4

I'm writing a C++ ThreadPool implantation and using pthread_cond_wait in my worker's main function. I was wondering how much time will pass from signaling the condition variable until the thread/threads waiting on it will wake up. do you have any idea of how can I estimate/calculate this time?

Thank you very much.

  • 1
    It will be OS (and OS version) specific.

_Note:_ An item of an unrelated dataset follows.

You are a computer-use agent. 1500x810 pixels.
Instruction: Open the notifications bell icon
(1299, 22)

The time it takes for the OS scheduler to wake a thread is outside the scope of C++. – Richard Critten Aug 20 '17 at 16:57
  • @RichardCritten Not to mention system board and CPU specific, and specific to the system load and priority configuration thereof, plus some real-time variables to perturb the least significant digits in the calculation, like the arrival of various interrupts, and how hot/cold are the caches and whatnot. – Kaz Aug 21 '17 at 02:12

2 Answers2

10

It depends, on the cost of a context switch

  1. on the OS,
  2. The CPU
  3. is it thread or a different process
  4. the load of the machine
  5. Is the switch to same core as it last ran on
  6. what is the working set size
  7. time since it last ran

Linux best case, i7, 1100ns, thread in same process, same core as it ran in last, ran as the last thread, no load, working set 1 byte.

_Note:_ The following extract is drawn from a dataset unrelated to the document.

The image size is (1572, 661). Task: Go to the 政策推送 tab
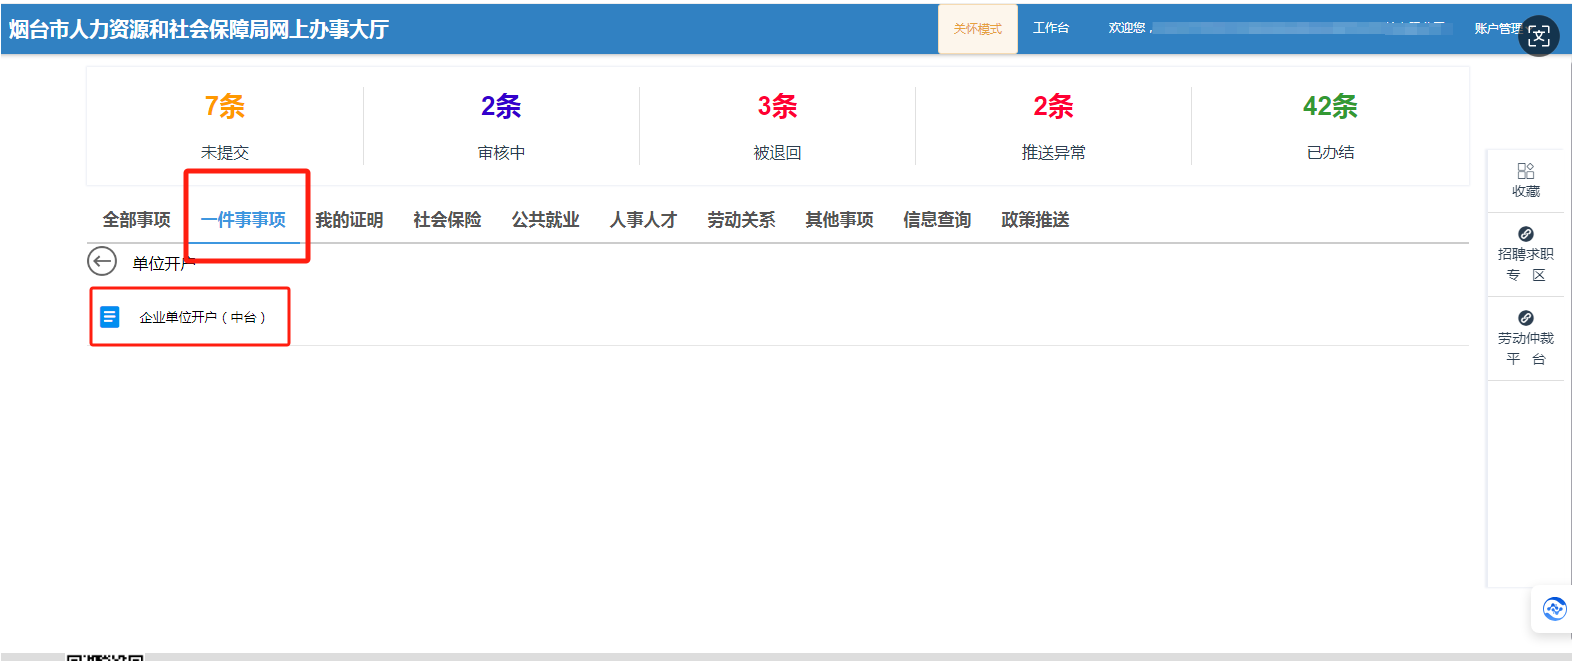pos(1035,220)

Bad case, flushed from cache, different core, different process, just expect 30µs of CPU overhead.

Where does the cost go:

  1. Save last process context 70-400 cycles,
  2. load new context 100-400 cycles
  3. if different process, flush TLB, reload 3 to 5 page walks, which potentially could be from memory taking ~300 cycles each. Plus a few page walks if more than one page is touched, including instructions and data.
  4. OS overhead, we all like the nice statistics, for example add 1 to context switch counter.
  5. Scheduling overhead, which task to run next
  6. potential cache misses on new core ~12 cycles per cache line on own L2 cache, and downhill from there the farther away the data is and the more there is of it.
Surt
  • 15,501
  • 3
  • 23
  • 39
  • Sounds about right. On Windows, making a 'not-much-data' thread running that has been waiting for some time on an event takes 3-7us, (assuming there is a core free to run it 'immediately'). – Martin James Aug 20 '17 at 21:29
  • This is one of the cases where AMD's extra TLB page walkers might reduce the time slightly, ie. more parallel TLB cache misses. – Surt Sep 25 '22 at 20:34
0

As mentioned time for condition variable to react depends on many factors. One option is to actually measure it: you may start a thread that waits on a condition variable. Then, another thread that signals the condition variable takes timestamp right before signaling the variable. The thread that waits on the variable also takes timestamp the moment it wakes up. Simple as that. This way you may have rough approximation about time it takes for the thread to notice the signaled condition.

#include <mutex>
#include <condition_variable>
#include <thread>
#include <chrono>
#include <stdio.h>

typedef std::chrono::time_point<std::chrono::high_resolution_clock> timep;

int main()
{
    std::mutex mx;
    std::condition_variable cv;
    timep t0, t1;
    bool done = false;

    std::thread th([&]() {
        while (!done)
        {
            std::unique_lock lock(mx);
            cv.wait(lock);
            t1 = std::chrono::high_resolution_clock::now();
        }
    });

    for (int i = 0; i < 25; ++i) // measure 25 times
    {
        std::this_thread::sleep_for(std::chrono::milliseconds(10));
        t0 = std::chrono::high_resolution_clock::now();
        cv.notify_one();
        std::this_thread::sleep_for(std::chrono::milliseconds(10));
        std::unique_lock lock(mx);
        printf("test#%-2d: cv reaction time: %6.3f micro\n", i,
            1000000 * std::chrono::duration<double>(t1 - t0).count());
    }
    {
        std::unique_lock lock(mx);
        done = true;
    }
    cv.notify_one();
    th.join();
}

Try it on coliru, it produced this output:

test#0 : cv reaction time: 50.488 micro
test#1 : cv reaction time: 55.057 micro
test#2 : cv reaction time: 53.765 micro
test#3 : cv reaction time: 50.973 micro
test#4 : cv reaction time: 51.015 micro
test#5 : cv reaction time: 57.166 micro
and so on...

On my windows 11 laptop I got values roughly 5-10x faster (5-10 microseconds).

Pavel P
  • 15,789
  • 11
  • 79
  • 128